A new article notes our preoccupation with Learning Sympathy:
Appeals to our sympathy are everywhere: late-night commercials on behalf of orphans overseas, envelopes bearing pleas from disaster-relief organizations, magazine ads asking help to ease the suffering of piteous (though cute) humans and animals, campus solicitors recruiting students to spend a summer in Central America or Kenya building latrines or conducting AIDS education, and so on. Giving is so popular that companies ride the sentiment. Bono’s “Product Red” campaign channeled a percentage of sales by firms such as Nike and Dell to fight AIDS. Recently, Dignity Health, a huge, nonprofit hospital system, cloaked itself in a “humankindness” campaign, hellohumankindness.org. Humankindness.org was already taken.

That humanitarian appeals tend to work is not a given of human nature. They work because we moderns have learned to sympathize with the suffering of others as far away as the Congo and as strange as leatherback turtles. Our feelings are the products of a humanitarian sensibility that has risen in the last couple of centuries. We, the Western bourgeois, became more sympathetic as we became more sensitive and sentimental.

Historians of emotions—yes, emotions have a history—have documented the construction of people’s feelings. Before roughly the 1800s, sympathy was less common and more restricted in scope, overwhelmed as people were by practical needs and circumstances.
The longest commercials I see on TV are those that try to generate sympathy for dogs. I don't even know what they are selling, but I can only assume that the commercials work.

The NY Times has a long article on teaching empathy:
“Something we now know, from doing dozens of studies, is that emotions can either enhance or hinder your ability to learn,” Marc Brackett, a senior research scientist in psychology at Yale University, told a crowd of educators at a conference last June. “They affect our attention and our memory. If you’re very anxious about something, or agitated, how well can you focus on what’s being taught?”
No, the schools are not going to be better by trying to teach emotional intelligence.

When the forensic psychologist wants to discriminate against the dad, the accusation is often that he has insufficient empathy. This is plausible as women are thought to be more empathic than men, and it sounds as if some psychology expertise is being used.

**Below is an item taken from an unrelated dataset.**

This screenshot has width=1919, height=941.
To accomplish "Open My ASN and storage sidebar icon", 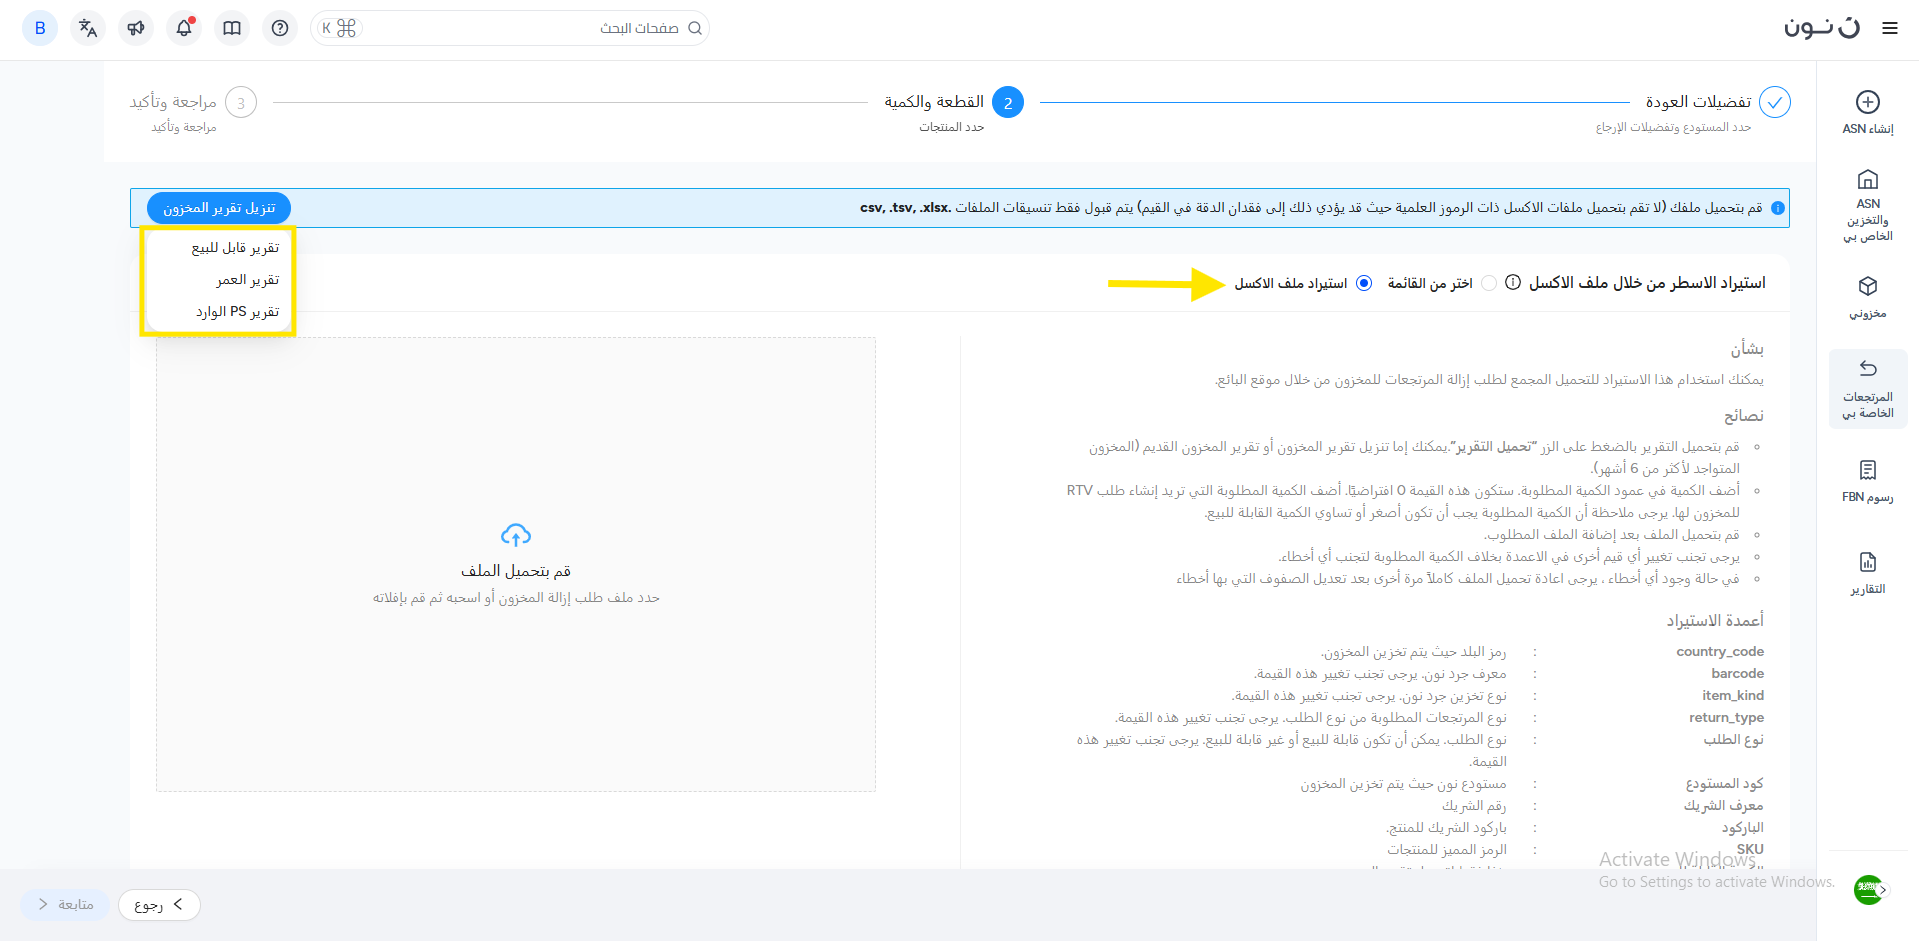I will click(1867, 180).
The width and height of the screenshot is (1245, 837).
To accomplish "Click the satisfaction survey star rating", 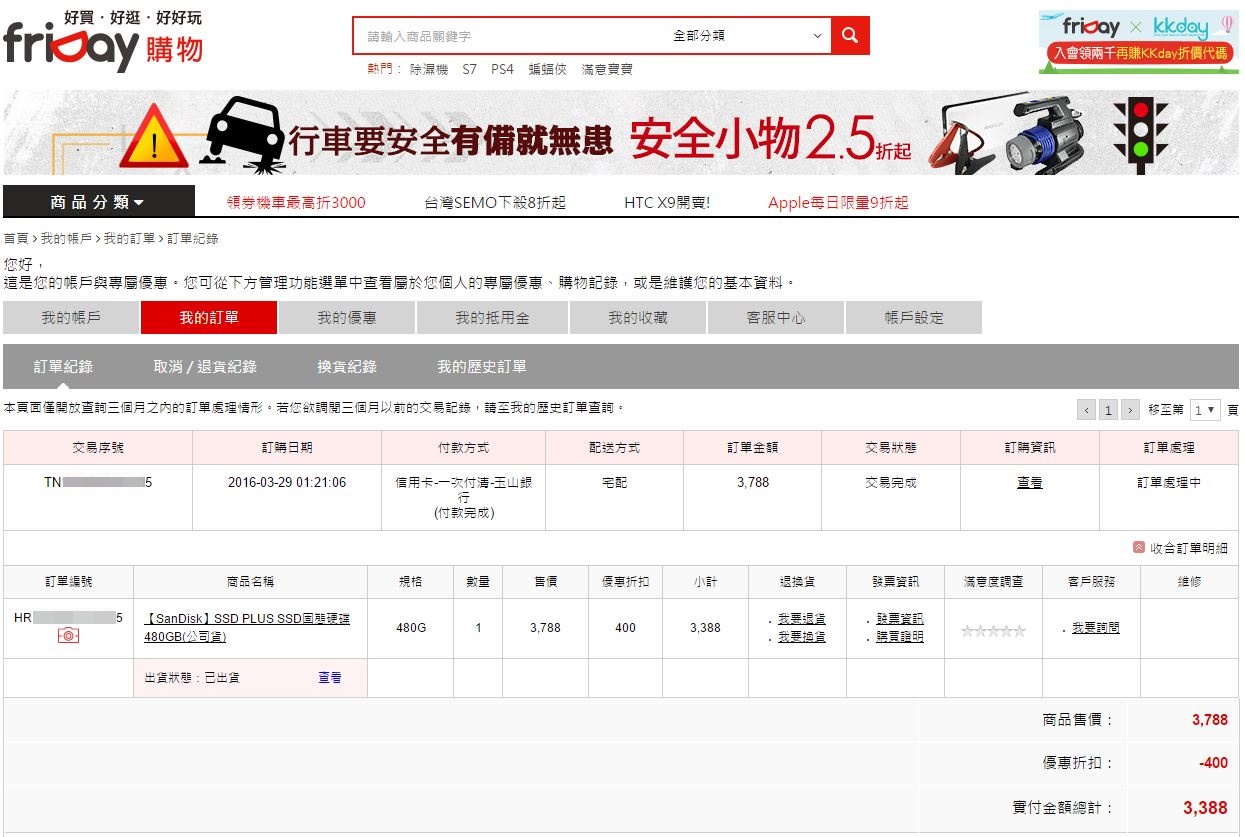I will [x=993, y=631].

Florence Nightingale wrote:
Now if I were to write a book out of my experience, I should begin Women have no sympathy. Yours is the tradition. Mine is the conviction of experience. ...

Women crave for being loved, not for loving. They scream out at you for sympathy all day long, they are incapable of giving any in return, for they cannot remember your affairs long enough to do so…They cannot state a fact accurately to another, nor can that other attend to it accurately enough for it to become information. Now is not all this the result of want of sympathy?

I am sick with indignation at what wives and mothers will do of the most egregious selfishness. And people call it all maternal or conjugal affection, and think it pretty to say so. No, no, let each person tell the truth from his own experience.
This was from a personal letter late in her life, so it should not be taken too seriously.

Psychologist Helen Smith says in an interview:
I am surprised how many women have no or little empathy for men. It is important to understand where men are coming from, how they think, and what they fear when it comes to marriage. The law and culture tend to protect women and to harm men. Men are starting to realize this, and women need to understand that men have few reproductive rights, have few legal rights in divorce, and are seen as the bad guy in marriages that go wrong. It is not immaturity for men to be reluctant to marry, it is a rational choice not to place oneself in a harmful legal contract that gives them no safety net.
Nowadays kids are given drugs if they do not seem to have enough empathy. USA Today reports:
Anti-psychotic medications should not be the first treatments doctors or patients think of when dealing with dementia in an elderly person, behavior problems in a child or insomnia in an adult, a leading group of psychiatrists says in a new statement.

The American Psychiatric Association's (APA) new list of questionable uses of anti-psychotic medications is part of a broader campaign to educate patients and doctors about unneeded and possibly harmful medical treatments and tests. ...

The medications in question include brands such as Risperdal, Zyprexa, Seroquel and Abilify.